Adelaide (Addie) Compton is back, and so is her dead husband, Rupert, who is still her guardian angel, searching for the right deed that will get him through the Pearly Gates and into the good graces of The Fellow Upstairs. They continue to struggle with this as Adelaide struggles to enjoy a good time without something untoward happening. While this book is a couple of notches below Nobody’s Sweetheart Now, the first in the series, it’s nonetheless an entertaining romp.
Who’s Sorry Now? sees Detective Inspector Dev Hunter of Scotland Yard investigating a string of murders of upper-class young people in London – and when Lady Adelaide’s sister Cee is poisoned during a party at the Savoy, Dev sees a connection between the two deaths he’s been investigating and someone’s attempt at knocking off Cee. All the crimes have taken place at clubs, all the murders involved bright, young, devil-may-care types, and all have involved slipped mickeys laced with cyanide. Addie offers her services to Dev, and soon the two of them are on the case.
They’re immediately inundated with suspects. There’s Prince Andrei, a Russian ex-pat with two-timing tendencies who doesn’t hesitate to flirt with Cee in front of her intended. Might it be connected to the Forty Dollies Gang, a group of female thieves who’ve been driving Dev’s department to distraction? And then there’s Freddy Rinaldi, owner of the Thieves’ Den, to whom all of the victims are connected. Whoever did the deed seems to be closing in on Dev and Addie as the bodies mount up.
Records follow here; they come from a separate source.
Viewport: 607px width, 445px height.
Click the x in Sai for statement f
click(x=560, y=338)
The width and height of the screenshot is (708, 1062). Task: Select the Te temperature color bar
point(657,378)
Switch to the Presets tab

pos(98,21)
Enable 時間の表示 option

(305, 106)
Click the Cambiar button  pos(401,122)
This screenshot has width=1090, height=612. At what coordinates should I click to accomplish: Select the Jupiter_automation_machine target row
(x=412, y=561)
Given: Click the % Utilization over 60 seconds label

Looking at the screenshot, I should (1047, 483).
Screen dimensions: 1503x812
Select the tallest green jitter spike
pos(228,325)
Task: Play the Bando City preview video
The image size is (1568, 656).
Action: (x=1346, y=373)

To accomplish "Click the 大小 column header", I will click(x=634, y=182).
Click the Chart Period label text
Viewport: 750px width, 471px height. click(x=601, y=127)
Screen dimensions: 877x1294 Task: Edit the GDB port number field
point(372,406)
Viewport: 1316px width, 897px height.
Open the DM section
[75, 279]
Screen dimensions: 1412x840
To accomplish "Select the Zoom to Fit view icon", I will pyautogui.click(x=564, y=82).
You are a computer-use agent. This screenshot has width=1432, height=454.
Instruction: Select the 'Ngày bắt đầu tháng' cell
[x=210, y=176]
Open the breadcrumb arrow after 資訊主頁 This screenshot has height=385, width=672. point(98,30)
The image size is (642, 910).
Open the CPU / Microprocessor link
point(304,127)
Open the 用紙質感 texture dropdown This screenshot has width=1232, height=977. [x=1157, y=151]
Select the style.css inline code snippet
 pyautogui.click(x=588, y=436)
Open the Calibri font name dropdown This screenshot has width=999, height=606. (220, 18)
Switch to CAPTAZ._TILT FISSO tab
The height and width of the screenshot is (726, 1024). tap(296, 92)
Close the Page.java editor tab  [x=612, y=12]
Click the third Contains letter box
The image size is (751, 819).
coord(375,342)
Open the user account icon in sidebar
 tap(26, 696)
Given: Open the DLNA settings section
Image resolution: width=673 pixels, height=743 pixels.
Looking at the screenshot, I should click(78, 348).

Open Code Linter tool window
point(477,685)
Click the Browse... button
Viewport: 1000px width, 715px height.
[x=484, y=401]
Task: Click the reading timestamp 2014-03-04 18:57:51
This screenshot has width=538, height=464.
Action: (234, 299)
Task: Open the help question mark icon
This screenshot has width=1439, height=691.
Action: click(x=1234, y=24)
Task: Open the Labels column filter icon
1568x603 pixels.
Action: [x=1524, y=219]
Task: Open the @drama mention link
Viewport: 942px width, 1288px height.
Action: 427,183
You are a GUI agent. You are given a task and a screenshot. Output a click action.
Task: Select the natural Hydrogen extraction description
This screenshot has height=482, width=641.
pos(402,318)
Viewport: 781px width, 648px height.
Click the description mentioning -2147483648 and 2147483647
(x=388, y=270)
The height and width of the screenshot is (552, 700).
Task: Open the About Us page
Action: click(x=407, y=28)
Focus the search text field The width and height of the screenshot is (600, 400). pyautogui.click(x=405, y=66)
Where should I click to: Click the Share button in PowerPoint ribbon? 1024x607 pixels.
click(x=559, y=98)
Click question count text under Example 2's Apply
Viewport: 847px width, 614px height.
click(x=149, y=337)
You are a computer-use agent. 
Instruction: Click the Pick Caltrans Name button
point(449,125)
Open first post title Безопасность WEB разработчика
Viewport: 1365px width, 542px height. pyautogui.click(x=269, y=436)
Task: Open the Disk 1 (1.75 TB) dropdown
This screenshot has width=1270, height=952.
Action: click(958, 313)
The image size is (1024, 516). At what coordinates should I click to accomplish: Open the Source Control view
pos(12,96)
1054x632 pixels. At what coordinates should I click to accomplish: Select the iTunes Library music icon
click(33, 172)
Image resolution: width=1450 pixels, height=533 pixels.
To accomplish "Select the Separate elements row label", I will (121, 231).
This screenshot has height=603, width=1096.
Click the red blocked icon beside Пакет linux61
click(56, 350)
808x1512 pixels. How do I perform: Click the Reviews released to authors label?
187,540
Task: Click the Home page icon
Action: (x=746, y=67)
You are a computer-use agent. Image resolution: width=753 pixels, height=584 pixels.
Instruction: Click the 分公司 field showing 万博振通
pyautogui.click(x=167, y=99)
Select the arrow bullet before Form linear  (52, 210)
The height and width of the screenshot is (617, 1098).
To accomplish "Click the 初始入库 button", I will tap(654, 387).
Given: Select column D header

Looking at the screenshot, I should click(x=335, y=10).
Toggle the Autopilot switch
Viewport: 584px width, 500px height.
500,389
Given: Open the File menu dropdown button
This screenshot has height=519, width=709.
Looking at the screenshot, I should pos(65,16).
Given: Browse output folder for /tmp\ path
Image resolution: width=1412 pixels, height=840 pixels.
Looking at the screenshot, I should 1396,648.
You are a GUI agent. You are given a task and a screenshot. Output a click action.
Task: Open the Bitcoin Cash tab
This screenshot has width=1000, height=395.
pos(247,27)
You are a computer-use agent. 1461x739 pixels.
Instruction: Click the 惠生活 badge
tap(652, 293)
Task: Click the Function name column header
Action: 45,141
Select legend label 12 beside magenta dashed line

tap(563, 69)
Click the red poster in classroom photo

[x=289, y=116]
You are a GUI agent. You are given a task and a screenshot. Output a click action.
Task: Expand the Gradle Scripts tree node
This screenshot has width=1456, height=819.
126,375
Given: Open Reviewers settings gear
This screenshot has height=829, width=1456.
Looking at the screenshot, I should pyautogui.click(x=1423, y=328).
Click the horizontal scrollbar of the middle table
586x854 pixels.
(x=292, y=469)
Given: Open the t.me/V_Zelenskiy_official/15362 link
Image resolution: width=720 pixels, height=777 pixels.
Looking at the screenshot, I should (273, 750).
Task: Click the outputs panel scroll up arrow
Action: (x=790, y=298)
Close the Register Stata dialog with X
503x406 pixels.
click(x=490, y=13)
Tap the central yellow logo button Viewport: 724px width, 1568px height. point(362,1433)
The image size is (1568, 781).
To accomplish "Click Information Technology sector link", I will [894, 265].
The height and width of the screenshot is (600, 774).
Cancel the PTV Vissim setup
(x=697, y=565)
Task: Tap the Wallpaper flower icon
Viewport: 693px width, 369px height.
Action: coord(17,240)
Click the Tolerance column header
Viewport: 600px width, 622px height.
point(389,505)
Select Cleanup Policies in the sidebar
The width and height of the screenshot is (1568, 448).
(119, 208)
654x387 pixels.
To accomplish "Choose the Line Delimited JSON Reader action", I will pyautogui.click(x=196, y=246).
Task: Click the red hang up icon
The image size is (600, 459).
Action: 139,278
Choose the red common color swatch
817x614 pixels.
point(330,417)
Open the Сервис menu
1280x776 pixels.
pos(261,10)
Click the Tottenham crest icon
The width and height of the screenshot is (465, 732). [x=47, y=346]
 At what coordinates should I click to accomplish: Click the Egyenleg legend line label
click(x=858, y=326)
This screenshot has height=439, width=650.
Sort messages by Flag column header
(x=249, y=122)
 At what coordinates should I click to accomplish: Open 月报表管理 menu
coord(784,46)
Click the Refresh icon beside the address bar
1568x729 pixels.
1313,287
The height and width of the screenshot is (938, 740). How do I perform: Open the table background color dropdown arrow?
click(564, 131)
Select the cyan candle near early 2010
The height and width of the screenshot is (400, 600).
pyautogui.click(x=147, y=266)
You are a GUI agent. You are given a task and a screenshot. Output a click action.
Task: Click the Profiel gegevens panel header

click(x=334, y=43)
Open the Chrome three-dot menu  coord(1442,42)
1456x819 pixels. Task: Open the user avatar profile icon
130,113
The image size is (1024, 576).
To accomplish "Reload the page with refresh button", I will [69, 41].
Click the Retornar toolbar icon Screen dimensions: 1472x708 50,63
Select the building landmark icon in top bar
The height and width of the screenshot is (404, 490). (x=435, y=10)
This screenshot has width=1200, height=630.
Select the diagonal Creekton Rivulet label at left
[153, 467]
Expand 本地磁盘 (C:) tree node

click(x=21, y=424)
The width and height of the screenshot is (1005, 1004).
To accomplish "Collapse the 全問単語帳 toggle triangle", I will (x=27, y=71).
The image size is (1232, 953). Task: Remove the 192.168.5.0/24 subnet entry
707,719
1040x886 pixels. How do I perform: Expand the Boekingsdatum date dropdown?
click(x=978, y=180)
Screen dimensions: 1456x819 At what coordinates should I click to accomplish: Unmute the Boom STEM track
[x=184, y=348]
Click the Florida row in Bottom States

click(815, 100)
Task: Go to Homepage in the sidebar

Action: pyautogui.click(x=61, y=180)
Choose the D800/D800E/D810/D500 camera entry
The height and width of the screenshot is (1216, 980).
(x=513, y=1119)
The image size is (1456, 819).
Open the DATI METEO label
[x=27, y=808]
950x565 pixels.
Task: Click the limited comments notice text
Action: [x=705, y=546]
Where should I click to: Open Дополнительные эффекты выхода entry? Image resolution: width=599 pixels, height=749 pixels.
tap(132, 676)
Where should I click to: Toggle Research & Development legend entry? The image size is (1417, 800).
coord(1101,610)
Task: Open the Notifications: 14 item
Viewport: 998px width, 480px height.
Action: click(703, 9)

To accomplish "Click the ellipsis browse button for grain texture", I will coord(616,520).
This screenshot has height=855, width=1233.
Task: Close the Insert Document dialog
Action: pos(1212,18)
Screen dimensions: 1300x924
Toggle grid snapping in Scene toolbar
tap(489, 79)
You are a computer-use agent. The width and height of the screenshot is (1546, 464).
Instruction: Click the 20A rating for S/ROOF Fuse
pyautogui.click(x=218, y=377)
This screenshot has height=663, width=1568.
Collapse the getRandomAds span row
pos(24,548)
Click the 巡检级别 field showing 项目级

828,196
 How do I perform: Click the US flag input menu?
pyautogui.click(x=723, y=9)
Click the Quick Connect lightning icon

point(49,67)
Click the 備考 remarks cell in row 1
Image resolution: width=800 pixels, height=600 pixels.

Who’s Sorry Now is a fine slice of romantic suspense gifted with the power of humor and grace. It’s fun to go back to the twenties with Addie and her family and friends, and while this trip isn’t perfect and it’s not a better time than the first book in the series, it still holds together pretty well.
Addie, Dev, Cee and Rupert remain a funny, charming group of folks, though there’s not a ton of extra development here. Because a third book will wrap up the series, Rupert is still no closer to heaven than he was before, for instance.
As always, the possibility of romance between Dev and Addie continues to loom, in spite of their class and racial differences. And then there’s Lucas Waring, Addie’s childhood friend, who continues to be a romantic possibility as she continues to consider his proposal of the previous summer. While they care for one another more openly here, progress remains rather slow, and I swear this book ends with the same vow that Addie made to make Dev notice her!
As for the mystery itself – I felt as if it leaned too close to red herring territory, but that might just be me. In general, it’s a clever idea for a plot, and the criminal in question isn’t who you imagine them to be.
Who’s Sorry Now? Might not be the capital top of the heap when it comes to the Lady Adelaide series – but it’s still a good way to pass an afternoon.